Fussballfans kennen dieses ganz bestimmte Kribbeln im Bauch. Eine Art positive Anspannung vor einer wichtigen Partie oder einem Spielbesuch mit dem eigenen Team in einer fremden Stadt. Auch ich hatte diese spezielle Gefühlsregung schon oft durchlebt, etwa als Aussenstehender bei Lokalduellen in Osteuropa oder bei Auswärtsspielen mit meinem Lieblingsklub. Doch diesmal war es anders. Das erste Mal nämlich schien dieses mulmige Gefühl meine gesamte Vorfreude zu ersticken.

Erst die Tage in Malang, die ich für eine Reportage rund um die Auswirkungen der Kanjuruhan-Tragödie genutzt hatte, liessen mich erkennen, mit welcher Bedenkenlosigkeit ich zuvor bisweilen in Indonesiens Stadien unterwegs gewesen war. 135 Menschenleben hatte jenes schicksalhafte Aufeinandertreffen zwischen Arema Malang und Persebaya Surabaya am 1. Oktober 2022 nach einem unkoordinierten Polizeieinsatz gefordert.

Danach fiel die indonesische Fanlandschaft in eine von Trauer geprägte Schockstarre. Sämtliche Spiele – darunter auch das für den 2. Oktober angesetzte West-Java-Derby zwischen Persib Bandung und Persija Jakarta – wurden abgesagt. Doch nur rund hundert Tage sollten ins Land ziehen, ehe die indonesische Liga bereits wieder zum Alltag mit Zuschauern überging – noch bevor in Malang der Prozess gegen die fünf Angeklagten überhaupt erst begonnen hatte.

Von «Usut Tuntas», einer vollständigen Untersuchung, wie sie in Malang von Fans an vielen Strassen- und Häuserecken oder am Ort der Tragödie selbst gefordert wird, keine Spur.

Düstere Vorzeichen

Als Generalprobe für die Rückkehr der Fans fungierte nun – nebst zwei unbedeutenden Partien am gleichen Spieltag – ausgerechnet das Duell zwischen den beiden Erzrivalen Persib und Persija.
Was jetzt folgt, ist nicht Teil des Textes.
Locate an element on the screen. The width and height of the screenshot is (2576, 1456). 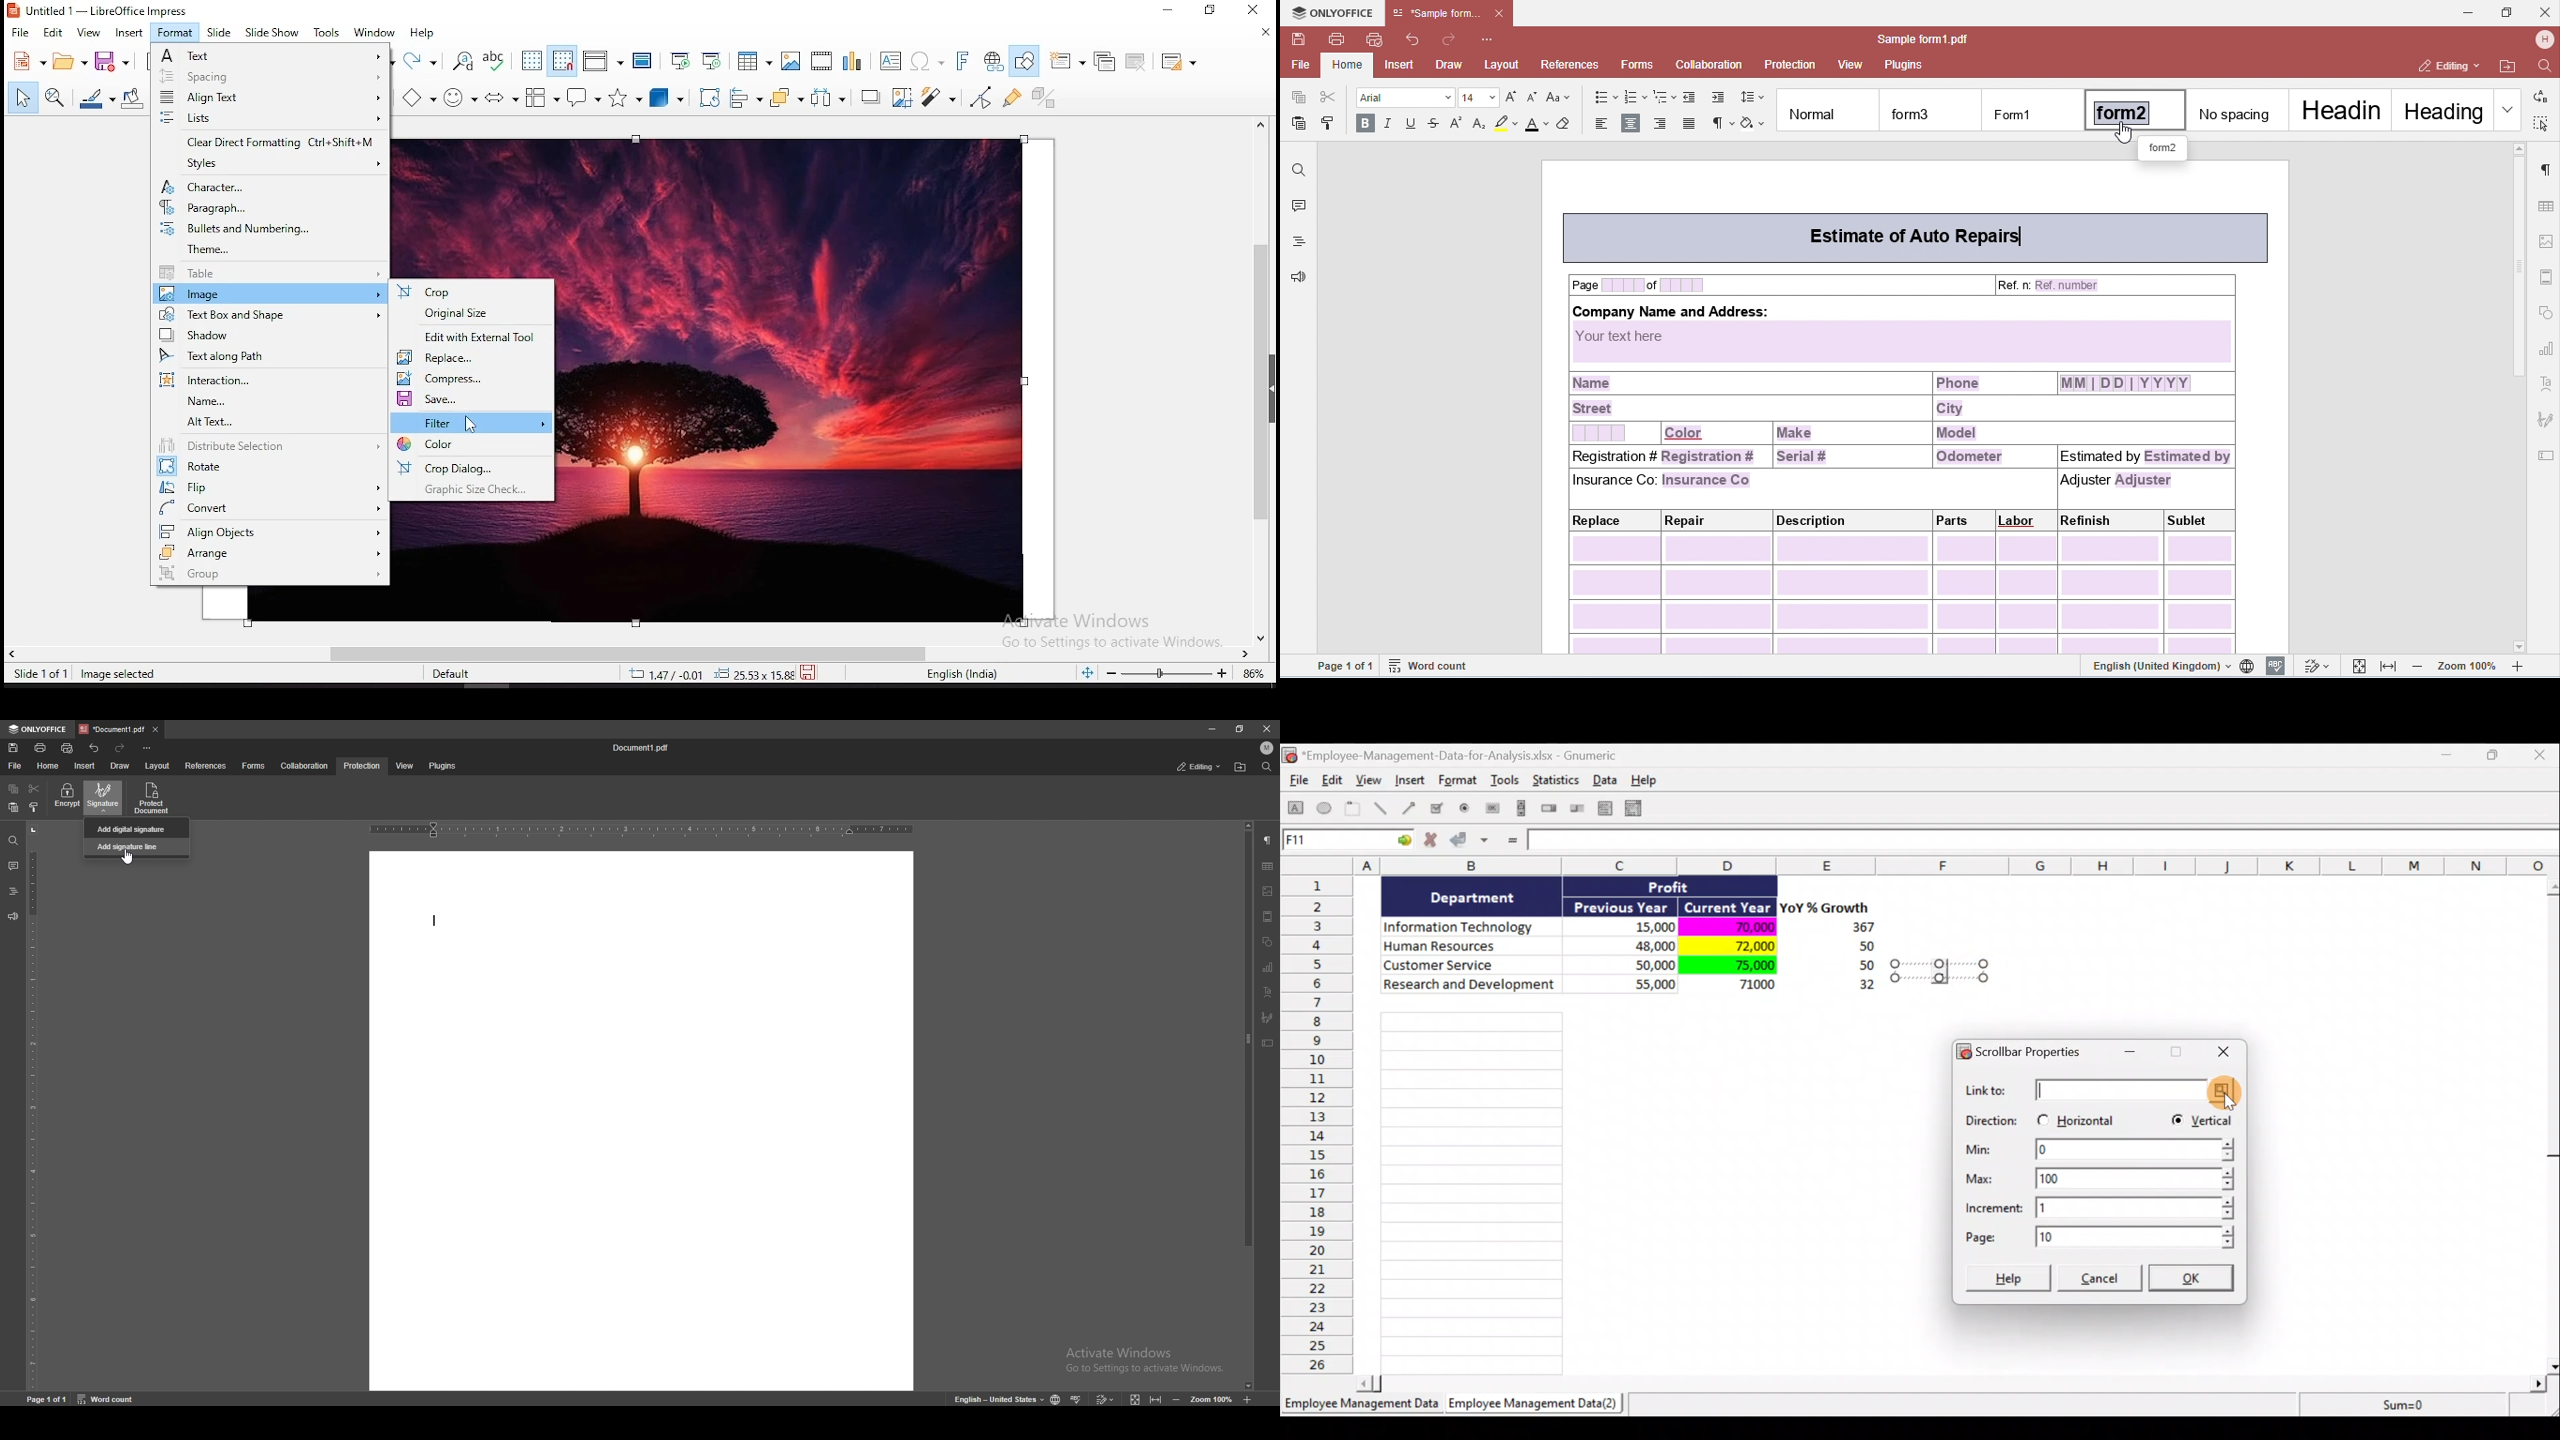
edit is located at coordinates (55, 33).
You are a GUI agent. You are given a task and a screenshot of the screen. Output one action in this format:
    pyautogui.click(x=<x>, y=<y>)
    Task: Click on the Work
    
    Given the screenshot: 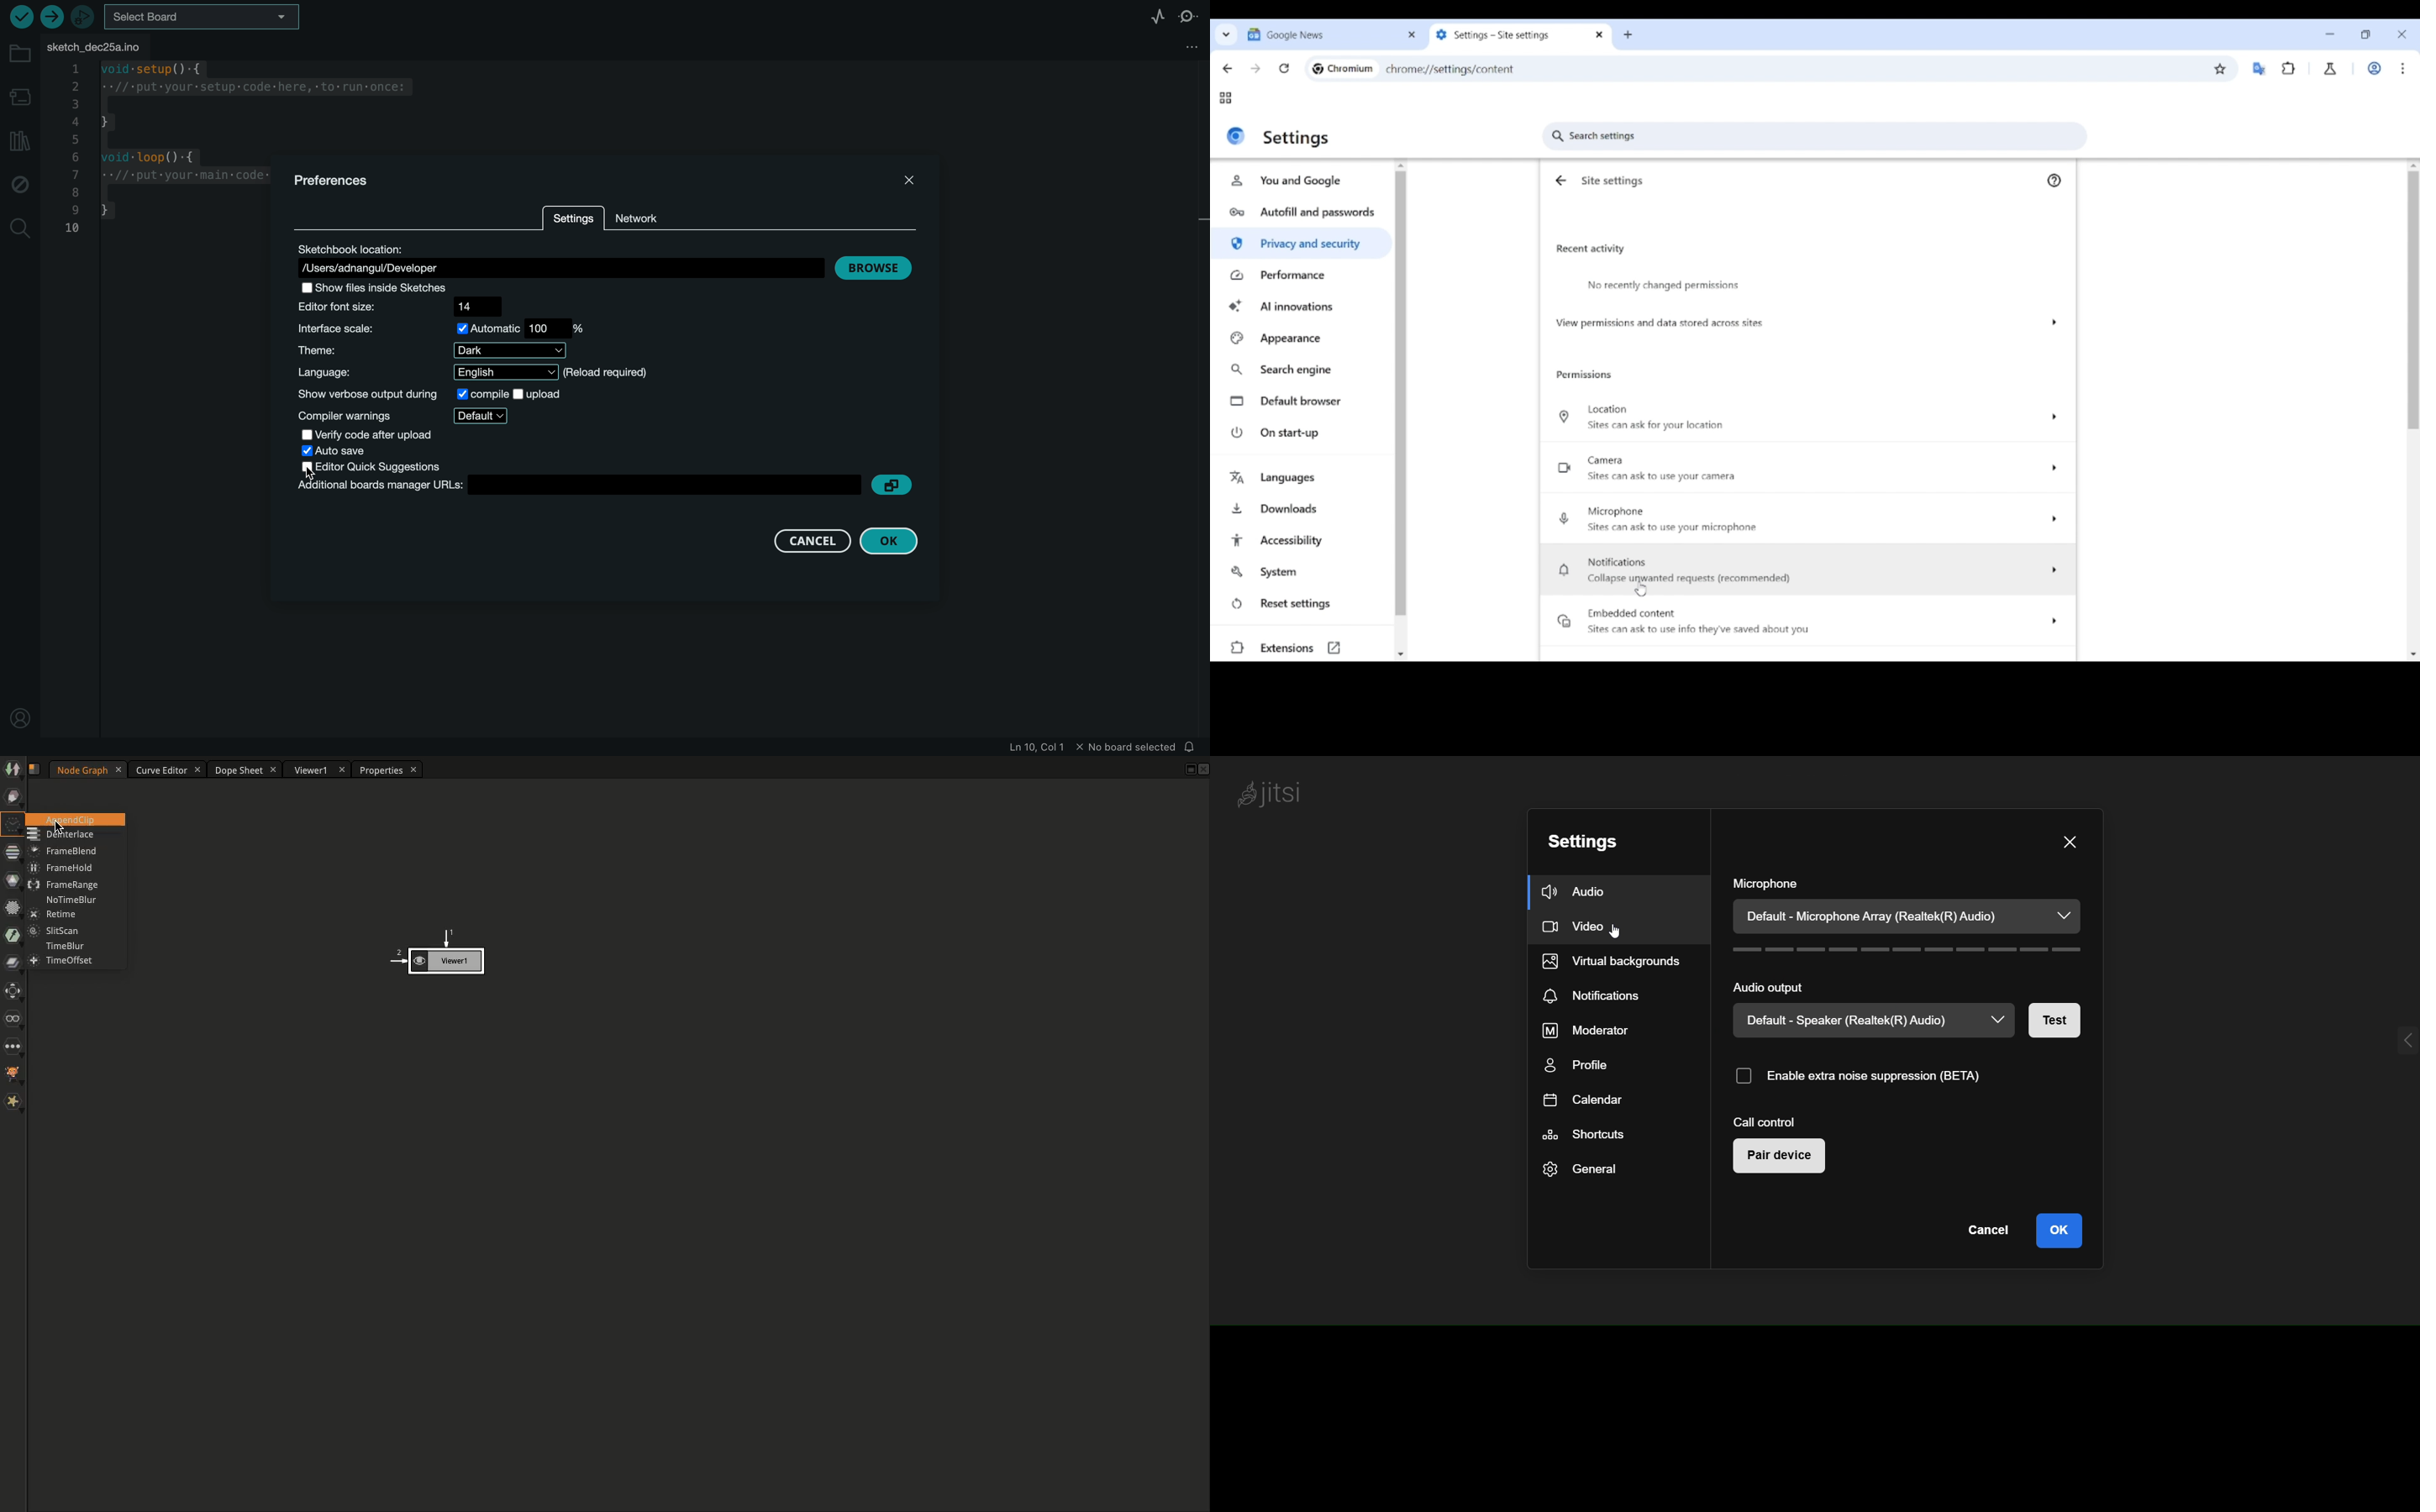 What is the action you would take?
    pyautogui.click(x=2374, y=68)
Dazu kam mit dem Lautan-Api-Stadion in Bandung eine Ausweichspielstätte, in welcher erst im Juni 2022 zwei Fans an überfüllten Stadioneingängen bereits den Tod gefunden hatten. Am meisten Sorgen bereitete mir aber das unübersichtliche Voucher-System, mit dem der Klub die alten Tickets kurzerhand für ungültig erklärt und parallel dazu einen neuen Verkauf lanciert hatte.

Als wären diese Vorzeichen nicht schon bedrohlich genug, geisterte ein Bild von einem versöhnenden Treffen von Persibs Fananführern mit Abi Irlan, dem Capo von Persija Jakarta, durch die sozialen Medien. Auch die Information allfällig anreisender Gästefans machte die Runde – etwas, das es in Indonesien bei Risikospielen seit über einer Dekade nicht mehr gegeben hatte.

So war ich hin- und hergerissen, entschied aber dennoch, kurzfristig meine Reisepläne umzukrempeln und per Nachtzug quer durch Java nach Bandung zu reisen. Tobi von Football Fans Asia hatte dankenswerterweise bereits den Kontakt zum Klub aus der zweitgrössten Stadt des Landes hergestellt.

Ein erstes Indiz, dass die Behörden die Ausgangslage tatsächlich ernst nahmen, war die kurzfristige Verschiebung in die Nachmittagsstunden gewesen, um unübersichtliche Situationen unter Flutlicht zu verhindern. Auch die rigiden Kontrollen an den zwei Sicherheitsringen sowie bewaffnete Einsatzkräfte vor jedem Eingang zeugten von einer handfesten Polizeistrategie, wie ich sie in Indonesien zuvor noch nie erlebt hatte.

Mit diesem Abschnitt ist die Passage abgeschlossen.